YOUR INSTRUCTIONS: Every record that follows must be returned word for word.

RECORDS TO USE:

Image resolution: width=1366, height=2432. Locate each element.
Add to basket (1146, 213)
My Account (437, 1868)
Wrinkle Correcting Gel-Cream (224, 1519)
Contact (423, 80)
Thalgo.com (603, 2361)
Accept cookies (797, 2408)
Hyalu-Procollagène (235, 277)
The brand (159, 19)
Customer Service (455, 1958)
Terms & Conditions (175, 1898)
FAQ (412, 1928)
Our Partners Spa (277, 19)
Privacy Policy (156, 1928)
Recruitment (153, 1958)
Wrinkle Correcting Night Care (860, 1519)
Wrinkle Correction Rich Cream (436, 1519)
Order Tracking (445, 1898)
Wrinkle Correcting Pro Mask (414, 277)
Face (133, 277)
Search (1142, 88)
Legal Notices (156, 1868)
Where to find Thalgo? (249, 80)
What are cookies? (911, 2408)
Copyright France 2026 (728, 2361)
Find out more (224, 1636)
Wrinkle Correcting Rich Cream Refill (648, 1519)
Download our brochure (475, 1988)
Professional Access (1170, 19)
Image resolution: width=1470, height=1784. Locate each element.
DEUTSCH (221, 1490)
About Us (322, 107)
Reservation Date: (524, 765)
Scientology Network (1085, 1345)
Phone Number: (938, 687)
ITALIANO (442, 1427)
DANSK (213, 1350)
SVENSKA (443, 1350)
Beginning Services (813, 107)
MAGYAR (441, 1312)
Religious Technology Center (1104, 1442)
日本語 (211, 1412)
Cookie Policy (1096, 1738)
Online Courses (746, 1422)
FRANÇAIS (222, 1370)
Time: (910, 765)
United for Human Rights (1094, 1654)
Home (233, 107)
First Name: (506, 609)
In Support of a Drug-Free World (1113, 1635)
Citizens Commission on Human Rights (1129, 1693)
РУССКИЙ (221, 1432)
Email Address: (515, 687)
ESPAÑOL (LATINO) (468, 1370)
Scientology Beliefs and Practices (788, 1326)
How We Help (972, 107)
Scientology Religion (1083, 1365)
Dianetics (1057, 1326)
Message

SOLUTION FOR THIS TASK:
Image resolution: width=1366, height=2432. Locate each element.
Add to basket (1146, 213)
My Account (437, 1868)
Wrinkle Correcting Gel-Cream (224, 1519)
Contact (423, 80)
Thalgo.com (603, 2361)
Accept cookies (797, 2408)
Hyalu-Procollagène (235, 277)
The brand (159, 19)
Customer Service (455, 1958)
Terms & Conditions (175, 1898)
FAQ (412, 1928)
Our Partners Spa (277, 19)
Privacy Policy (156, 1928)
Recruitment (153, 1958)
Wrinkle Correcting Night Care (860, 1519)
Wrinkle Correction Rich Cream (436, 1519)
Order Tracking (445, 1898)
Wrinkle Correcting Pro Mask (414, 277)
Face (133, 277)
Search (1142, 88)
Legal Notices (156, 1868)
Where to find Thalgo? (249, 80)
What are cookies? (911, 2408)
Copyright France 2026 (728, 2361)
Find out more (224, 1636)
Wrinkle Correcting Rich Cream Refill (648, 1519)
Download our brochure (475, 1988)
Professional Access (1170, 19)
Image resolution: width=1470, height=1784. Locate each element.
DEUTSCH (221, 1490)
About Us (322, 107)
Reservation Date: (524, 765)
Scientology Network (1085, 1345)
Phone Number: (938, 687)
ITALIANO (442, 1427)
DANSK (213, 1350)
SVENSKA (443, 1350)
Beginning Services (813, 107)
MAGYAR (441, 1312)
Religious Technology Center (1104, 1442)
日本語 (211, 1412)
Cookie Policy (1096, 1738)
Online Courses (746, 1422)
FRANÇAIS (222, 1370)
Time: (910, 765)
United for Human Rights (1094, 1654)
Home (233, 107)
First Name: (506, 609)
In Support of a Drug-Free World (1113, 1635)
Citizens Commission on Human Rights (1129, 1693)
РУССКИЙ (221, 1432)
Email Address: (515, 687)
ESPAÑOL (LATINO) (468, 1370)
Scientology Beliefs and Practices (788, 1326)
How We Help (972, 107)
Scientology Religion (1083, 1365)
Dianetics (1057, 1326)
Message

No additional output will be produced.